[start of TEXT SECTION]

Wednesday, January 28, 2015

Snail Trails


Each morning, I step out onto the back deck to greet the day. Take a few minutes to get the news— whether the first plum blossom has appeared (not yet), what the sky tells of today’s weather (sunny), was there a light rain during the night (alas, no). Today I noticed a patterned slimy trail on the deck. Never have seen a snail there, but apparently, there was some partying going on last night. (Or were they slugs?) At any rate, a refreshing change of view as to what constitutes “news” and much more palatable than the newspaper's daily horrors.

Back in college, I once saw a small art film showing the coming of dusk in a forest. Slow images panning over the landscape with the sounds of evening birds and gurgling creeks and such. It went on for five minutes or so, nothing dramatic happening, but the actual pace of most of life, small movements and little changes. My nervous system adapted to the soothing tempo, like the stately grandeur of a Bach Sarabande, no need to show off with the gale force winds of the Gigue or Courante, just settle into the depth of the moment.

And then appeared on the screen a haiku which instantly became my favorite:

                                                 The snail crawls
                                                 Two or three feet—
                                                 And the day is over.

I vowed that this would be my guiding image and …Oops! Damn! I’m late for school!!!! Bye!!!!

[end of TEXT SECTION]

| WRITTEN INSTRUCTION 1 |
Name every Bach dance movement mentioned in the blog post.
| WRITTEN INSTRUCTION 2 |
Quote the stretch of the blog post from "And then appeared" through "for school!!!! Bye!!!!".

[start of STORED RECORDS]

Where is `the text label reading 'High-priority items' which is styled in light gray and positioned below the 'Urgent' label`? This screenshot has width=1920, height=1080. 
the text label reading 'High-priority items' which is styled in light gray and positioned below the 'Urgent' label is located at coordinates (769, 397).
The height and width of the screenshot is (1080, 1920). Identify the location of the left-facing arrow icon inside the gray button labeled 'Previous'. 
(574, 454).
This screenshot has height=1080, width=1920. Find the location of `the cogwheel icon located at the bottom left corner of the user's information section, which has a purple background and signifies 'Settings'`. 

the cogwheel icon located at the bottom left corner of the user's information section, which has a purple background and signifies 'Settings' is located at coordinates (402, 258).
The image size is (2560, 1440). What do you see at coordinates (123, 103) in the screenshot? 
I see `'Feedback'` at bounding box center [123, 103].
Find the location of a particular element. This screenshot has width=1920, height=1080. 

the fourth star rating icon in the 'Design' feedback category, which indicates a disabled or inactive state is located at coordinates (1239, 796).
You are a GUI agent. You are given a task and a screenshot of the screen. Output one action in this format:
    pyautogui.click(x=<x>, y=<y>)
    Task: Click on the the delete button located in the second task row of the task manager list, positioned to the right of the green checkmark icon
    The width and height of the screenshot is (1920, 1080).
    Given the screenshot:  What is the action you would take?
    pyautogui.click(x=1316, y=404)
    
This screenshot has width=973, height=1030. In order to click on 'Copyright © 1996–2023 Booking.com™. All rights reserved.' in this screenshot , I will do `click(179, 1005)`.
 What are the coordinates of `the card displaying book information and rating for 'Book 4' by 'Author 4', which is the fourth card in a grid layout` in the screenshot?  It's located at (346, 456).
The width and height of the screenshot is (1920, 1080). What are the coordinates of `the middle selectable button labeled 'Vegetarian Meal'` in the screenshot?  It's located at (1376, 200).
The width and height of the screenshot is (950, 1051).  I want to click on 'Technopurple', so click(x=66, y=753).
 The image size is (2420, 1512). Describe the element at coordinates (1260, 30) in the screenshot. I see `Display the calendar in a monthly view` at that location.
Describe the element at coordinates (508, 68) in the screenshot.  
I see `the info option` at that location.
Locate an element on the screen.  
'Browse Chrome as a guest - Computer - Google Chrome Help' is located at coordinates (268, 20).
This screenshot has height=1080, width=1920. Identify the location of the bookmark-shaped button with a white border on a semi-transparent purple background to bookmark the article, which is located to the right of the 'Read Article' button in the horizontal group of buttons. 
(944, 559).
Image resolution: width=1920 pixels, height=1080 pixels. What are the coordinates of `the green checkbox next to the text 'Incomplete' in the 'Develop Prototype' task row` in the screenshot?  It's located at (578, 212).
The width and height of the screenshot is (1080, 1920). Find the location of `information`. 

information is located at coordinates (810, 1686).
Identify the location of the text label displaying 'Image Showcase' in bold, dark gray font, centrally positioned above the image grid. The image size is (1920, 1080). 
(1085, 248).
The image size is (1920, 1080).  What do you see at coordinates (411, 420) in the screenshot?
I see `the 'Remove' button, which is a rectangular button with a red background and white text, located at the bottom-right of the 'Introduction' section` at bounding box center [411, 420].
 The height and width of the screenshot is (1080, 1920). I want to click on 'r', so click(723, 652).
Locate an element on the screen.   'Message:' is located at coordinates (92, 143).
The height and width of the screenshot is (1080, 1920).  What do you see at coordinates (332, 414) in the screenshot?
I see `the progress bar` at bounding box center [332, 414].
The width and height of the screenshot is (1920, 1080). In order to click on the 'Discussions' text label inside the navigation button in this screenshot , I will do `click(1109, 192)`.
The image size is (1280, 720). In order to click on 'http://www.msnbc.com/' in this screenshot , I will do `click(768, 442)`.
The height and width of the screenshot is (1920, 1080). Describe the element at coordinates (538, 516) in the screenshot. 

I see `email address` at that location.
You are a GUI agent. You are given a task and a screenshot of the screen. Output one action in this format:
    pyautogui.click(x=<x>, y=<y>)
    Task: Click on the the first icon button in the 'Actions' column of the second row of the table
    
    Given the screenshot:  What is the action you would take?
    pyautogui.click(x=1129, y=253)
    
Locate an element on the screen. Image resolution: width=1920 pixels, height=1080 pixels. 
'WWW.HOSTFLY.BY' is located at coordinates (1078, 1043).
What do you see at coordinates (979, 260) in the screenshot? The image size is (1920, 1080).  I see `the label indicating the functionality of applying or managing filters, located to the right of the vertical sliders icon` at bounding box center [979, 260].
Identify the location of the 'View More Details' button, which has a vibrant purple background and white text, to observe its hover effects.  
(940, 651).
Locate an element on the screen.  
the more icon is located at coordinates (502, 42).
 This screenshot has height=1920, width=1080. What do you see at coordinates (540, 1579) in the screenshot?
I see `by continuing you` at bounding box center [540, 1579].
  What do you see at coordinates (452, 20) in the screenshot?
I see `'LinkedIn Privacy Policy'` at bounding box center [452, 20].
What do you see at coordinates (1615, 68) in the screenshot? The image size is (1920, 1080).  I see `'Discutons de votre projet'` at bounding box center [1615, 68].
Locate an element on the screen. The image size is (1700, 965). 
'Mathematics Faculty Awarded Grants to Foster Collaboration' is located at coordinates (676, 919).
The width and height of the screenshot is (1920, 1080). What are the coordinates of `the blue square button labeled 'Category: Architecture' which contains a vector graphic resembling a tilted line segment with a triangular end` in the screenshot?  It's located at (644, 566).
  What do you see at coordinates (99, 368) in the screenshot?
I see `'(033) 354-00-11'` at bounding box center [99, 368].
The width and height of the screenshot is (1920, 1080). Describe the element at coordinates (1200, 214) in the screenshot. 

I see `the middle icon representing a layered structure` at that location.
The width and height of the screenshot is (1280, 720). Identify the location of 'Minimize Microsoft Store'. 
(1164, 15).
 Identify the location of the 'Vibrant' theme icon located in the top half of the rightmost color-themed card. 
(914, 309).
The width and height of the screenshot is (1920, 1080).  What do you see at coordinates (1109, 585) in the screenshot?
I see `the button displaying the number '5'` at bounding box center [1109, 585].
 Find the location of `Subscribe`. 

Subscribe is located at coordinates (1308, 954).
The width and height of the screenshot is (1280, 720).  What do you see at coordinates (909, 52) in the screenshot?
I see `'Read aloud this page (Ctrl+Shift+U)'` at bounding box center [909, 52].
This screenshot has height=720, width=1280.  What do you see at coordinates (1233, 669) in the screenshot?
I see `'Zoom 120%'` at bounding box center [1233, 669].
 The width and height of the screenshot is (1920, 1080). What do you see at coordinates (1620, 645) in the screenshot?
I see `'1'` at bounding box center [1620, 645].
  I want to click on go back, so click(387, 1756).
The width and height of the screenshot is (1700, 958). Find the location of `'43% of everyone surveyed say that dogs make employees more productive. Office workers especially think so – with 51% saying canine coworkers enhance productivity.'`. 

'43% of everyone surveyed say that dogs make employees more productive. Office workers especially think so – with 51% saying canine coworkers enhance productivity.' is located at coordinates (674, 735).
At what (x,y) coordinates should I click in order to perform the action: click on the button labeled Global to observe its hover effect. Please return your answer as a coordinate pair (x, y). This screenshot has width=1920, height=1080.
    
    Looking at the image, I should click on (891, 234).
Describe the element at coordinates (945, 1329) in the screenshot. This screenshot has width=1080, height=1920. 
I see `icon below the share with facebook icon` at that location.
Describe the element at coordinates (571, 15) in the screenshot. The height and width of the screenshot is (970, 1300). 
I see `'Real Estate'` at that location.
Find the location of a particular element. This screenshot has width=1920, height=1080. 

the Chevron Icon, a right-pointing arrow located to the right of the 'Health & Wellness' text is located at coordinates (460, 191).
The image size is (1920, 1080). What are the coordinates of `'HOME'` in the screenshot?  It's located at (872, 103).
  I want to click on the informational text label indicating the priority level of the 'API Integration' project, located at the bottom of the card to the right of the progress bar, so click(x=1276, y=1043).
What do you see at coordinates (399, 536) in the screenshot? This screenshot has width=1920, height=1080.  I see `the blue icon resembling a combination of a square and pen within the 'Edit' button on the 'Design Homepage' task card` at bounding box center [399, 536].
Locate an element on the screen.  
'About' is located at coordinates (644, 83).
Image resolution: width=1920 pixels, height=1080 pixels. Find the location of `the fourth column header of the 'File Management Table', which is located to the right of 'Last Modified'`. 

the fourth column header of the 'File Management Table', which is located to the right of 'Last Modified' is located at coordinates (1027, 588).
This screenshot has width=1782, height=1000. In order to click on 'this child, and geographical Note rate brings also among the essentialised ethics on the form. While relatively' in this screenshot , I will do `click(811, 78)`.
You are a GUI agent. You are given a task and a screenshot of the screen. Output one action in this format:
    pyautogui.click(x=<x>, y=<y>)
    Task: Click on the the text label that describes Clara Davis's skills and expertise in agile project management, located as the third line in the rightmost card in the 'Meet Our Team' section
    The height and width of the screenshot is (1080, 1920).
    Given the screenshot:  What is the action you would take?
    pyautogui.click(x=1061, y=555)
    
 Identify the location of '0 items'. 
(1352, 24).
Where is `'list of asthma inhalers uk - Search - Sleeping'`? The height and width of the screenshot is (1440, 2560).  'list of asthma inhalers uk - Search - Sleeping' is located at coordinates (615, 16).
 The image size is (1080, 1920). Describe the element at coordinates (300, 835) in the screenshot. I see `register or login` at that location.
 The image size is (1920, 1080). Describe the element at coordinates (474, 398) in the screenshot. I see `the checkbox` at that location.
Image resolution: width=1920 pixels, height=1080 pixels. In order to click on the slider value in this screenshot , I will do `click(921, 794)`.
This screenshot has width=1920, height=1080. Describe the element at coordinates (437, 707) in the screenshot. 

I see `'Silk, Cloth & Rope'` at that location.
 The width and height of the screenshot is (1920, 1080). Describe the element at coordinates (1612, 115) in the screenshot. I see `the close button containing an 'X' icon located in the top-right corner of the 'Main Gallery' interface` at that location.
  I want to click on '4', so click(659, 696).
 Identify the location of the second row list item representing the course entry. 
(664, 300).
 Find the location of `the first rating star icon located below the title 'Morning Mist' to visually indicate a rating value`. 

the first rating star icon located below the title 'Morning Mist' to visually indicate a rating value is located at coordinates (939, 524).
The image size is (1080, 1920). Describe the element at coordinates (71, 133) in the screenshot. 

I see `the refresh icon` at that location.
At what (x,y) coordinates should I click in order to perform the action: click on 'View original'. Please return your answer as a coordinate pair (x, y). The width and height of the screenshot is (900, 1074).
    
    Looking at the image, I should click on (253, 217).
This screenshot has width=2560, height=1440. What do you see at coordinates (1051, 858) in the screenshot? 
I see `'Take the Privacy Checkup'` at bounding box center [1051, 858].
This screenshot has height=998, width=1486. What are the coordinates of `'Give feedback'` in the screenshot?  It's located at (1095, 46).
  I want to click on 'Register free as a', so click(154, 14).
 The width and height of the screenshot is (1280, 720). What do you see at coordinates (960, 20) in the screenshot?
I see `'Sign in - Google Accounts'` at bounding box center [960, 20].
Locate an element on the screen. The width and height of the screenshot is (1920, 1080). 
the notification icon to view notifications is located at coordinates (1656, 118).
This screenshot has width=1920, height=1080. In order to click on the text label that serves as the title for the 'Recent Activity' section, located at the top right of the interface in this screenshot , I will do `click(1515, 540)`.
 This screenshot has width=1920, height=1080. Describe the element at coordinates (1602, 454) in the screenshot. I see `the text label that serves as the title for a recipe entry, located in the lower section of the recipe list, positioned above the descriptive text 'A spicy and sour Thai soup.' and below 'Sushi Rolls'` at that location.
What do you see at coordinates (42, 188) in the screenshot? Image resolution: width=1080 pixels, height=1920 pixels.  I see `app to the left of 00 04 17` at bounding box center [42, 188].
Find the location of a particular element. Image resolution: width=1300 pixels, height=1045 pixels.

[end of STORED RECORDS]

| TASK RESPONSE 1 |
Sarabande, Gigue, Courante

| TASK RESPONSE 2 |
And then appeared on the screen a haiku which instantly became my favorite:

                                                 The snail crawls
                                                 Two or three feet—
                                                 And the day is over.

I vowed that this would be my guiding image and …Oops! Damn! I’m late for school!!!! Bye!!!!